SQL Server CDC using Kafka and Debezium
Change Data Capture (CDC) allows you to track and propagate changes in a SQL Server database to downstream consumers. In this guide, we’ll cover how to use Materialize to create and efficiently maintain real-time materialized views on top of CDC data.
Kafka + Debezium
Use Debezium and the Kafka source
to propagate CDC data from SQL Server to Materialize. Debezium captures
row-level changes resulting from INSERT
, UPDATE
, and DELETE
operations in
the upstream database and publishes them as events to Kafka using Kafka
Connect-compatible connectors.
Database setup
Before deploying a Debezium connector, ensure that the upstream database is configured to support CDC.
-
Enable CDC on the SQL Server instance and database:
-- Enable CDC on the SQL Server instance USE MyDB GO EXEC sys.sp_cdc_enable_db GO
Deploy Debezium
Minimum requirements: Debezium 1.5+
Debezium is deployed as a set of Kafka Connect-compatible connectors. First, define a SQL Server connector configuration, then start the connector by adding it to Kafka Connect.
-
Create a connector configuration file and save it as
register-sqlserver.json
:{ "name": "inventory-connector", "config": { "connector.class": "io.debezium.connector.sqlserver.SqlServerConnector", "tasks.max": "1", "database.server.name": "server1", "database.hostname": "sqlserver", "database.port": "1433", "database.user": "sa", "database.password": "Password!", "database.names": "testDB", "database.history.kafka.bootstrap.servers": "<broker>:9092", "database.history.kafka.topic": "schema-changes.inventory", "key.converter": "io.confluent.connect.avro.AvroConverter", "value.converter": "io.confluent.connect.avro.AvroConverter", "key.converter.schema.registry.url": "http://<schema-registry>:8081", "value.converter.schema.registry.url": "http://<schema-registry>:8081", "database.encrypt": "false" } }
You can read more about each configuration property in the Debezium documentation.

■ Data ■
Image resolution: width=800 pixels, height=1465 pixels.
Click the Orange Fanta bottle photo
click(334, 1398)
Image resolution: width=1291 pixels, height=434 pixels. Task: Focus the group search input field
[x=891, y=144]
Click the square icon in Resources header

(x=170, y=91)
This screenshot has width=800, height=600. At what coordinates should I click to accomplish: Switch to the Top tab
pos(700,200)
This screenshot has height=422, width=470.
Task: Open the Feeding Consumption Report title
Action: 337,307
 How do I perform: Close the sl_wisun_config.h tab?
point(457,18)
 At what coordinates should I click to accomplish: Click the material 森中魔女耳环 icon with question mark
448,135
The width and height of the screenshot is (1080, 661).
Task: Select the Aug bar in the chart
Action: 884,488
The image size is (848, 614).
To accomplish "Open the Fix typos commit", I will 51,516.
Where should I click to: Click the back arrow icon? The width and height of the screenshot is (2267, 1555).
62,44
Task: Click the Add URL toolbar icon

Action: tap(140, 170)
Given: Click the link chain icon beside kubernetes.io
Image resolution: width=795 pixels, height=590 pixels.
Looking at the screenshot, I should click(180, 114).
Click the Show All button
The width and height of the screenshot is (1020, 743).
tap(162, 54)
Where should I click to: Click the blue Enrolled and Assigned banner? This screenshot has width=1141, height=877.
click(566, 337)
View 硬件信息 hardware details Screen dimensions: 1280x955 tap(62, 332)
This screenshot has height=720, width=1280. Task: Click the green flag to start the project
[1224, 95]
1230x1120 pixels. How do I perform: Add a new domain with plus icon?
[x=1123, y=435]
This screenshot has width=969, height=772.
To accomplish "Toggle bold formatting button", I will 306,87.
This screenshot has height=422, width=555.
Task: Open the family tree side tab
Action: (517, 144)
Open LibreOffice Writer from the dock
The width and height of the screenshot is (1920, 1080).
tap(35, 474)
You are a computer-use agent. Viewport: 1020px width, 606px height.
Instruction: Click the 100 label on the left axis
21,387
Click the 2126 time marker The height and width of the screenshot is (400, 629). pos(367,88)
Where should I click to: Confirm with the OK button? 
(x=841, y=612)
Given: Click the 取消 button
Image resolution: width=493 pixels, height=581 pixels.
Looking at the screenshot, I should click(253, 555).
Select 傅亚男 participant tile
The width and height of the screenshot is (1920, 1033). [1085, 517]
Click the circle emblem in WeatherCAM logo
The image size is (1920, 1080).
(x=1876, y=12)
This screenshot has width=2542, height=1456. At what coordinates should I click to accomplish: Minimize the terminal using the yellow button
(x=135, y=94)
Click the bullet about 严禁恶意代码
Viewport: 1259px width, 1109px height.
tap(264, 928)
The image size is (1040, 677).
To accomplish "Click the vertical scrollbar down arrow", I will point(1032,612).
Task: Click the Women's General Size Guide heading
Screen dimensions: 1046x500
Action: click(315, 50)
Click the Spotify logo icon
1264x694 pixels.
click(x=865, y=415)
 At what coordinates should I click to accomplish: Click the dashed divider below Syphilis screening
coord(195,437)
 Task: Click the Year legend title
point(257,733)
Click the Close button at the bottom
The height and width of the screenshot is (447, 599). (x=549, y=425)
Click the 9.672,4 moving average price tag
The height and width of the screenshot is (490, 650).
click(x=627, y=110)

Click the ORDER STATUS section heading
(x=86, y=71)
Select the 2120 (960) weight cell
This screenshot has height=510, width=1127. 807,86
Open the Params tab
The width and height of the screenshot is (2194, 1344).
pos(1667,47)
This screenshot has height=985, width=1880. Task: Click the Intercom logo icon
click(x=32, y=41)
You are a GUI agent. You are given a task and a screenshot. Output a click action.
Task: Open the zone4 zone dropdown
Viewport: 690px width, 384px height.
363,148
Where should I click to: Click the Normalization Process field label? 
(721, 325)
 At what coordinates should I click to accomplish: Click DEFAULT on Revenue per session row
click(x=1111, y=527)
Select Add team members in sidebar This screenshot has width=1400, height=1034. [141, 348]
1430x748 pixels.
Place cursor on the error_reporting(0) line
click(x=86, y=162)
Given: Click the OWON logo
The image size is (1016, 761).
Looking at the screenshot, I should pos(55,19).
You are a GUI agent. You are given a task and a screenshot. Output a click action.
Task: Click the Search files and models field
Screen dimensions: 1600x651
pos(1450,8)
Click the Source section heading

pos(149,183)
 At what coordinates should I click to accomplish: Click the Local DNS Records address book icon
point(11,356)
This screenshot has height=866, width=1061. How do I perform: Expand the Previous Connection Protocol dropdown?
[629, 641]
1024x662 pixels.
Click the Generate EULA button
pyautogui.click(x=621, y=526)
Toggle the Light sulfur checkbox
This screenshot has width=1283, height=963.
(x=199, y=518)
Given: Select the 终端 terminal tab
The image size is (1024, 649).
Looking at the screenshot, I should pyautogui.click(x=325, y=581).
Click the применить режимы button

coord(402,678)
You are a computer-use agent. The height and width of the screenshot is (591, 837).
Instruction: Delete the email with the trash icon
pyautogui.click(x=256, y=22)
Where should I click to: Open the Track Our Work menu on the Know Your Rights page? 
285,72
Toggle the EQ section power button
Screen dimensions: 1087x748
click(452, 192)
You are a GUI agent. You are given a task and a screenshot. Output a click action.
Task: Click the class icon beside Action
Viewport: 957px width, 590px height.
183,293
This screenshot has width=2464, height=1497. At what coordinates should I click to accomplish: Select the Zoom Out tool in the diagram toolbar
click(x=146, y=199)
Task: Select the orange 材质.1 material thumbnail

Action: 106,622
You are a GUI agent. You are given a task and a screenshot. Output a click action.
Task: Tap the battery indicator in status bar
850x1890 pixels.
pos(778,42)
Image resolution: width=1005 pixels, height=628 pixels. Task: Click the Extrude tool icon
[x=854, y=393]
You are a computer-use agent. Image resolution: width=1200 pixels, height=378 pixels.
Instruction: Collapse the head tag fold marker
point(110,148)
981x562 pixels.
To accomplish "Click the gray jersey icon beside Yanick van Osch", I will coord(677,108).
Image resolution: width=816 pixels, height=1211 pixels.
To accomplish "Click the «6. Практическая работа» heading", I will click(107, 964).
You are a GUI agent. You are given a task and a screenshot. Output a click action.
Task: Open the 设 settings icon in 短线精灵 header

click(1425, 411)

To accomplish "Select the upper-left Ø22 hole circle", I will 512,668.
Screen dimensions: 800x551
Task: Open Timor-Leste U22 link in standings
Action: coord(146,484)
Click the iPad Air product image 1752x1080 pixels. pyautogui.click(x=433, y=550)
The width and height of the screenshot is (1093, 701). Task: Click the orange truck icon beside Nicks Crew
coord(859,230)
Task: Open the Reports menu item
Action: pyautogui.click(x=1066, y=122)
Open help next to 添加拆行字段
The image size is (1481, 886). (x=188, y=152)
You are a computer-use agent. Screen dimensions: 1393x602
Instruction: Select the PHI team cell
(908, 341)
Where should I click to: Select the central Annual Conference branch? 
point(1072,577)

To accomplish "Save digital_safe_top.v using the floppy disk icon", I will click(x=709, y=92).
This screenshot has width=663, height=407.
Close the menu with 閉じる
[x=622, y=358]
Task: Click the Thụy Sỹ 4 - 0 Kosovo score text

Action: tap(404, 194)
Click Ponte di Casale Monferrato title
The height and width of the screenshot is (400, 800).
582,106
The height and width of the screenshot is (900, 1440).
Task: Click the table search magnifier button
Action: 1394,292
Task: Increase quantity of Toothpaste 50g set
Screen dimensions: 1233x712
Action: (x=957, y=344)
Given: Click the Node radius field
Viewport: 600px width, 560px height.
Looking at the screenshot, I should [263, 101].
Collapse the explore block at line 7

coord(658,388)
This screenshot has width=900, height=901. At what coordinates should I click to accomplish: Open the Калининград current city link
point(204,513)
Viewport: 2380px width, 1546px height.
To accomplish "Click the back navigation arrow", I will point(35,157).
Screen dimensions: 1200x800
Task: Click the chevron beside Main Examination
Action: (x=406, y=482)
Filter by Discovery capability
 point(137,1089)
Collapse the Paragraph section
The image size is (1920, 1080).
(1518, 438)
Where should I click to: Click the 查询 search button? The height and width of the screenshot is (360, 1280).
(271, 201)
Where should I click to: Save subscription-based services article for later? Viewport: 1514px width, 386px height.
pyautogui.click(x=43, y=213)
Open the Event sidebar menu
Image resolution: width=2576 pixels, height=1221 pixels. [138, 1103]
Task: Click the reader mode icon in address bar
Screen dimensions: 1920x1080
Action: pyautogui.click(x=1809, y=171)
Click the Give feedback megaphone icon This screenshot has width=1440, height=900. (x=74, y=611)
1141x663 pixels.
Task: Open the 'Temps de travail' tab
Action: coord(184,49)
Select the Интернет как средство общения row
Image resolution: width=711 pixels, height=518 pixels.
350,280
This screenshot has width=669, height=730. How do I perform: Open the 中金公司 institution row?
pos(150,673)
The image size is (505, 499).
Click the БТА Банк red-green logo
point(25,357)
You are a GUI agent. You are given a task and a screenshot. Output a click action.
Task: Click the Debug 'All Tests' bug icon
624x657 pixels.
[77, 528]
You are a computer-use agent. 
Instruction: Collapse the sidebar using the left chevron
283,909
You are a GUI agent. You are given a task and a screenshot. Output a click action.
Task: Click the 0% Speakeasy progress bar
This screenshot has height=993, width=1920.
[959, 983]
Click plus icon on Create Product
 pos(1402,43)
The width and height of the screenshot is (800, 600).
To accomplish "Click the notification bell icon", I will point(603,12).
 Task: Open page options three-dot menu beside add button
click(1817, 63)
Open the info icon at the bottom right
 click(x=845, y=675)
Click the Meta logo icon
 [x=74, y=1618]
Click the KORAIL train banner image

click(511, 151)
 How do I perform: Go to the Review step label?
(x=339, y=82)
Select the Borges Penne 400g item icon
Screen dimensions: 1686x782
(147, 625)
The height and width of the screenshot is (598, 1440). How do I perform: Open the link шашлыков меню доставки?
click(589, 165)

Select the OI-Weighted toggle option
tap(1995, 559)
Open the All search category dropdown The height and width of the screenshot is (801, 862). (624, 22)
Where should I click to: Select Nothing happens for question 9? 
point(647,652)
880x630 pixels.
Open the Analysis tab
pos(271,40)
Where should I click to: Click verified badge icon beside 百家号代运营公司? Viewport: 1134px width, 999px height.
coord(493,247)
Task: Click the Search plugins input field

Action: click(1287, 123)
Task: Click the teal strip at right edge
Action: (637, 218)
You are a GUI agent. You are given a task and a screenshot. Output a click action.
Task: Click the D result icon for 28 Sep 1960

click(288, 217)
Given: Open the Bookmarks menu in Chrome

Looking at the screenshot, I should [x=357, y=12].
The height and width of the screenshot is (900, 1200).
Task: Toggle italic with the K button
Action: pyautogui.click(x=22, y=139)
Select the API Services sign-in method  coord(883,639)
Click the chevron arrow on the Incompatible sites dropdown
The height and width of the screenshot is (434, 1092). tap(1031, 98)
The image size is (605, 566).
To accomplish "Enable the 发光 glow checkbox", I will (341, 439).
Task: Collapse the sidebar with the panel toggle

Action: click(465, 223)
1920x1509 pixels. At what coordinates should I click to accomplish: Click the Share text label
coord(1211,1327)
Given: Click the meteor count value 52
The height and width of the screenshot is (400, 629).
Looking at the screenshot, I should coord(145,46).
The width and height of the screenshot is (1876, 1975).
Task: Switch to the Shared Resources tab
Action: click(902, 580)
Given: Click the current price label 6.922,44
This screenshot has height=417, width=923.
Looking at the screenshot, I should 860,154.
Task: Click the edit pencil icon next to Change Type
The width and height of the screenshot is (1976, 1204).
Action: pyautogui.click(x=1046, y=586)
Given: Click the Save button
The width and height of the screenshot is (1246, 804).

■ Aim of the task ■
Repeat the stretch of the SQL Server CDC guide from "SQL Server CDC" through "of CDC data.", copying it exactly.

■ Response to the exercise ■
SQL Server CDC using Kafka and Debezium
Change Data Capture (CDC) allows you to track and propagate changes in a SQL Server database to downstream consumers. In this guide, we’ll cover how to use Materialize to create and efficiently maintain real-time materialized views on top of CDC data.